突然の減便要請に、鉄道事業者の間にも困惑の声が広がった。読売新聞(オンライン版)は、大手私鉄関係者の「あまりに急な要請で、乗客に十分な周知ができない」との恨み節を紹介しており、朝日新聞(デジタル版)も、私鉄関係者の「新ダイヤで終電が繰り上げられたばかり。これ以上繰り上げれば医療従事者などエッセンシャルワーカーに迷惑がかからないか」との懸念を報じている。

 深夜時間帯の列車は翌日の運行に備えた車両や乗務員の送り込みを兼ねているため、列車の運行を取りやめるとダイヤに影響が生じてしまう。ダイヤを維持したまま終電を繰り上げるとなると、今年1月の緊急事態宣言の際にも見られたように、それまで営業列車として走らせていた列車を回送列車に変更し、乗客を乗せない対応を取らざるを得ない。

 しかし、昨年と比較して終電時刻は既に30分程度、繰り上げられている。
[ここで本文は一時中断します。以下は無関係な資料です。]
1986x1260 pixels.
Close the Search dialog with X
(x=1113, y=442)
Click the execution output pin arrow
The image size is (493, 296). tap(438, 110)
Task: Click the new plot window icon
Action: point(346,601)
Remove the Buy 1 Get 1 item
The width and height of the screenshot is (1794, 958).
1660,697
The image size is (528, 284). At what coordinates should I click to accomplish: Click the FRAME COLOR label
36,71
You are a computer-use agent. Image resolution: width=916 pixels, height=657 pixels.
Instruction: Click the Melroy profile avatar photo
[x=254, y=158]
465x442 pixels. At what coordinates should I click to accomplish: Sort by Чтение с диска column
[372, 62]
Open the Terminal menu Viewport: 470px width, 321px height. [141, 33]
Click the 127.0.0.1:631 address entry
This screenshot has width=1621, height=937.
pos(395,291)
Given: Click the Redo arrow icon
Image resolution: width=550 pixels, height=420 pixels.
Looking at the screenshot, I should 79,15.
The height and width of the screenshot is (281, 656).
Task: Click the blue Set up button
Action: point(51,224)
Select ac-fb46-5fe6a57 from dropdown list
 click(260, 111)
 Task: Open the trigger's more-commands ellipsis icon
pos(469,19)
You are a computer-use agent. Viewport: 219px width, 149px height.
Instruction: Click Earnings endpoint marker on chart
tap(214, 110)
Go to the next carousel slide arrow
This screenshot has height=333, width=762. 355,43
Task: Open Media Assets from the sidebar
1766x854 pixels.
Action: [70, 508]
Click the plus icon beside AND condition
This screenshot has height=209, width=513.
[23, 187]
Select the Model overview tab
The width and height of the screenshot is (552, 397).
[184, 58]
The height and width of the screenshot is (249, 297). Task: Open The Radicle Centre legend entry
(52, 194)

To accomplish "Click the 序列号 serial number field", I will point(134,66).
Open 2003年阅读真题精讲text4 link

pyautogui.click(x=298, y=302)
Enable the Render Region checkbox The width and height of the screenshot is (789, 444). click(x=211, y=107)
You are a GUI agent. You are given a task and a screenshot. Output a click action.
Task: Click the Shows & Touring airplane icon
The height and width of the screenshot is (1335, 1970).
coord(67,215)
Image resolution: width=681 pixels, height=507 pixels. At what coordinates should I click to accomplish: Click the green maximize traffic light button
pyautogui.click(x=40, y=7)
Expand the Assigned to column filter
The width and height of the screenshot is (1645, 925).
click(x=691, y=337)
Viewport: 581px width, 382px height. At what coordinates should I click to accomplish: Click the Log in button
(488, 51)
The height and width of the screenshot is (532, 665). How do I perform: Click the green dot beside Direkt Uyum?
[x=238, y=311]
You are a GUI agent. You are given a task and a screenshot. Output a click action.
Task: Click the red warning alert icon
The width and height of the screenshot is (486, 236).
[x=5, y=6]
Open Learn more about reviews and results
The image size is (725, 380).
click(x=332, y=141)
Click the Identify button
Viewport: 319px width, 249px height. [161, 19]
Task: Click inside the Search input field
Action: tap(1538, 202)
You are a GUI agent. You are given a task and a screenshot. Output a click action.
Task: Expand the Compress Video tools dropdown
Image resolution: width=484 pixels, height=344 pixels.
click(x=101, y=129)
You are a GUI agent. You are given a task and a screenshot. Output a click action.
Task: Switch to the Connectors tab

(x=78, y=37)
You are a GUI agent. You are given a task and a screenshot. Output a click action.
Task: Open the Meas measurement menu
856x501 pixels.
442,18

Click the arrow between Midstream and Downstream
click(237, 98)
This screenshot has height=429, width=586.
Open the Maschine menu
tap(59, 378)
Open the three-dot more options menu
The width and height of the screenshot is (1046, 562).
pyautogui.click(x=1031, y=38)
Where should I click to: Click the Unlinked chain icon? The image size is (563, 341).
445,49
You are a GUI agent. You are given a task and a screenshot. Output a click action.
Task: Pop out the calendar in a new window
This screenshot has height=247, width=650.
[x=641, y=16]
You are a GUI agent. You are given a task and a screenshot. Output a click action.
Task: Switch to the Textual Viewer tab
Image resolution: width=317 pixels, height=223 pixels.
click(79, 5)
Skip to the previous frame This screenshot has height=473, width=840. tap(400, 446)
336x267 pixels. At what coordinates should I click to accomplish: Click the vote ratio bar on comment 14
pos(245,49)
周知期間をほとんど取ることが出来ない中では、これ以上の繰り上げは影響が大きすぎるとして、終電の再度の繰り上げは見送られたとみられる。

JR東日本は減便により
混雑する列車も

 とはいえ、政府の要請をむげに断るわけにもいかず、結局、鉄道各社はゴールデンウイーク中の平日にあたる4月30日、5月6日、7日の列車本数を削減することで要請に応えてみせた格好だ。ただ、その中身をみるとJRと私鉄には温度差があったようだ。

 JR東日本は朝の通勤時間帯に、山手線(全線)、京浜東北線(大宮~桜木町間)、中央線(東京~八王子間)、中央・総武線各駅停車(三鷹~千葉間)、青梅線(立川~河辺間)、常磐快速線(上野~取手間)、京葉線(東京~蘇我間)で運転本数を概ね8割程度に減便し、夕方の通勤時間帯でも、山手線(全線)、京浜東北線(大宮~蒲田間)、中央・総武線各駅停車(三鷹~津田沼間)で運転本数を概ね9割程度に減便する措置をとった。